Effects of exogenous methionine on arsenic burden and NO metabolism in brain of mice exposed to arsenite through drinking water

The aim of this study was to explore the effects of exogenous methionine (Met) on arsenic burden and metabolism of nitric oxide (NO) in the brain of mice exposed to arsenite via drinking water. Mice were exposed to sodium arsenite through drinking water contaminated with 50 mg/L arsenic for four consecutive weeks, and treated intraperitoneally with saline solution, 100 mg/kg body weight (b.w), 200 mg/kg b.w or 400 mg/kg b.w of Met, respectively at the fourth week.
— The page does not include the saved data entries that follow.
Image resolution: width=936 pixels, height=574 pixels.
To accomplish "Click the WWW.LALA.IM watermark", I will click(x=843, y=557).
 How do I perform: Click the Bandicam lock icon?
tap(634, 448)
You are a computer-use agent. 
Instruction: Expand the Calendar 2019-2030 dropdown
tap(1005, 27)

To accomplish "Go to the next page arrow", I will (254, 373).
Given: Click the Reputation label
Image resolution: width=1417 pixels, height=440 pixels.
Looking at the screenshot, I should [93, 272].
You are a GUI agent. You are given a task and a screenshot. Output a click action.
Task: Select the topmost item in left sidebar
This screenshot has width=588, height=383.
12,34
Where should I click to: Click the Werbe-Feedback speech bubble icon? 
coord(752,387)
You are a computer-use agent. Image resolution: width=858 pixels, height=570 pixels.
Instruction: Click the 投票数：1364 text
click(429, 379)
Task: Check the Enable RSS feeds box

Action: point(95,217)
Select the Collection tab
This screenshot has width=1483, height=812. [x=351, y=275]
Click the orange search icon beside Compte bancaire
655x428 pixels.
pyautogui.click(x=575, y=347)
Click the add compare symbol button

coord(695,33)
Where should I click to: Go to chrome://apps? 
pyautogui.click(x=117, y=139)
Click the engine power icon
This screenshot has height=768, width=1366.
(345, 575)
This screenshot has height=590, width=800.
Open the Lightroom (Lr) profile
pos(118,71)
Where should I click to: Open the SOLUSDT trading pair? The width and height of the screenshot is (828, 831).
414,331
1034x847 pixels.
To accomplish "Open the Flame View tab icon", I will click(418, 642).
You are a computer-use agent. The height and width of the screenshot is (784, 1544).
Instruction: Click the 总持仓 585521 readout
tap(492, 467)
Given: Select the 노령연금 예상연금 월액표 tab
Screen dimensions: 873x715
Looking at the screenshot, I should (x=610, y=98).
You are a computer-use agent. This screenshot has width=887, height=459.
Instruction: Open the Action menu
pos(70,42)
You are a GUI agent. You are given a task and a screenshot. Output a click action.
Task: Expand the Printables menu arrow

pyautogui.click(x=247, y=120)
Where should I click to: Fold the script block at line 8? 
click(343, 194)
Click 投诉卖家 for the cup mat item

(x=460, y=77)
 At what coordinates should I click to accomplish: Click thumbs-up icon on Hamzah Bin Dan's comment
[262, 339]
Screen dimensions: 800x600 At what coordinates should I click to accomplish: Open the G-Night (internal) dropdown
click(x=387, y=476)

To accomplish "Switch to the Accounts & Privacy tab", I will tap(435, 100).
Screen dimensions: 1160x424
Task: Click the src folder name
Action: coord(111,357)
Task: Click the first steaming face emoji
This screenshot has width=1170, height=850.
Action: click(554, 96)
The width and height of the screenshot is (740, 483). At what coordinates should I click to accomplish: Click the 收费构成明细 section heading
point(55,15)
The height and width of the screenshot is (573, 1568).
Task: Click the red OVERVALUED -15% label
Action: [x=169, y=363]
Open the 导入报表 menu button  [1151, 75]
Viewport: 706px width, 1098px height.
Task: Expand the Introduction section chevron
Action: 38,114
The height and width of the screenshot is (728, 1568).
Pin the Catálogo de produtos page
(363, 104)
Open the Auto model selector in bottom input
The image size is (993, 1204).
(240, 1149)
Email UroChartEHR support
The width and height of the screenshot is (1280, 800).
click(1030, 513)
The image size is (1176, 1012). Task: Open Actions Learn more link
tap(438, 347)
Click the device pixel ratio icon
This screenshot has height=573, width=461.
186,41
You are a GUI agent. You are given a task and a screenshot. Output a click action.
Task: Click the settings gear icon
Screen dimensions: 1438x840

Levels of inorganic arsenic (iAs), monomethylarsenic acid (MMAs), and dimethylarsenic acid (DMAs) in the liver, blood and brain were determined by method of hydride generation coupled with atomic absorption spectrophotometry. Nitric oxide synthase (NOS) activities and NO levels in the brain were determined by colorimetric method. Compared with mice exposed to arsenite alone, administration of Met increased significantly the primary methylation ratio in the liver, which resulted in decrease of percent iAs and increase of percent DMAs in the liver, and decrease of iAs, MMAs and total arsenic levels (TAs) in the blood and DMAs and TAs in the brain. NOS activities and NO levels in the brain of mice exposed to arsenite alone were significantly lower than those in control, however administration of Met could increase significantly NO levels. Findings from this study suggested that exogenous Met could benefit the primary arsenic methylation in the liver, which might increase the production of methylated arsenicals and facilitate arsenic excretion. As a consequence, arsenic burden in both blood and brain was reduced, and toxic effects on NO metabolism in the brain were ameliorated. © 2011 Wiley Periodicals, Inc. Environ Toxicol 2012.